*What to produce*.
Please output exactly the part of the records below that opens with the line containing "This screenshot has height=880, width=444." and closes with the line containing "This screenshot has height=801, width=1248.", both lines included, and nothing else.

*Extracted material*.
▽
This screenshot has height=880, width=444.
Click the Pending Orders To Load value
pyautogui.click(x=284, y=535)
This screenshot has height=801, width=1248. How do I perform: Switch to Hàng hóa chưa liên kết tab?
△
▽
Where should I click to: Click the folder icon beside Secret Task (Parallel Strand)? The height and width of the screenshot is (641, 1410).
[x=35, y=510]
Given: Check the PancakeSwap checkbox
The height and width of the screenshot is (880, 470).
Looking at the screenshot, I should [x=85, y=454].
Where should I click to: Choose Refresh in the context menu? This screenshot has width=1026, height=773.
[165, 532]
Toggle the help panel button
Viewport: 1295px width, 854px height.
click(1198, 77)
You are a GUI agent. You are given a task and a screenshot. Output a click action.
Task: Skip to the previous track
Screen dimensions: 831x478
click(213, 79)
△
▽
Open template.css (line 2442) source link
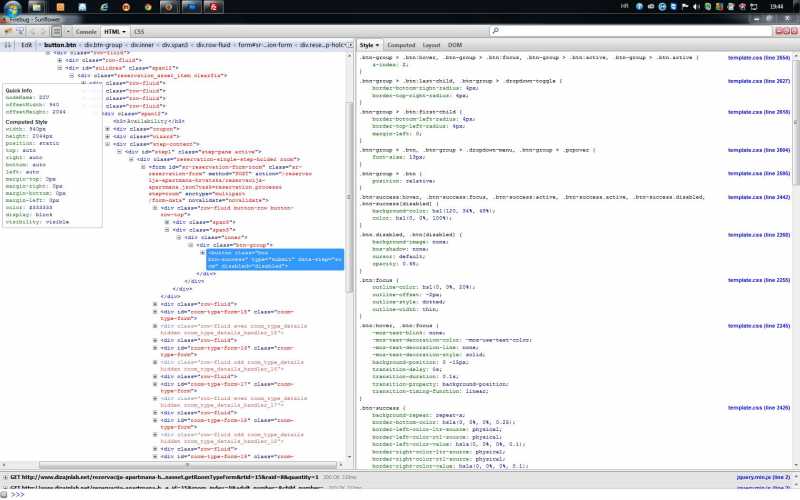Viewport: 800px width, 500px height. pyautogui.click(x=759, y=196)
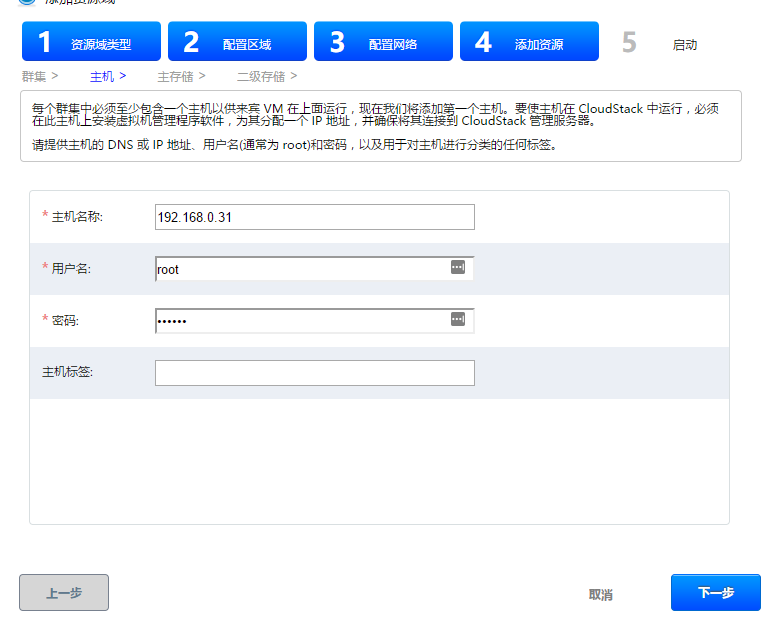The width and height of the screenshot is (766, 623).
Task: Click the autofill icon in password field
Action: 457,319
△
*Finished exercise*.
This screenshot has height=880, width=444.
Click the Pending Orders To Load value
pyautogui.click(x=284, y=535)
This screenshot has height=801, width=1248. How do I perform: Switch to Hàng hóa chưa liên kết tab?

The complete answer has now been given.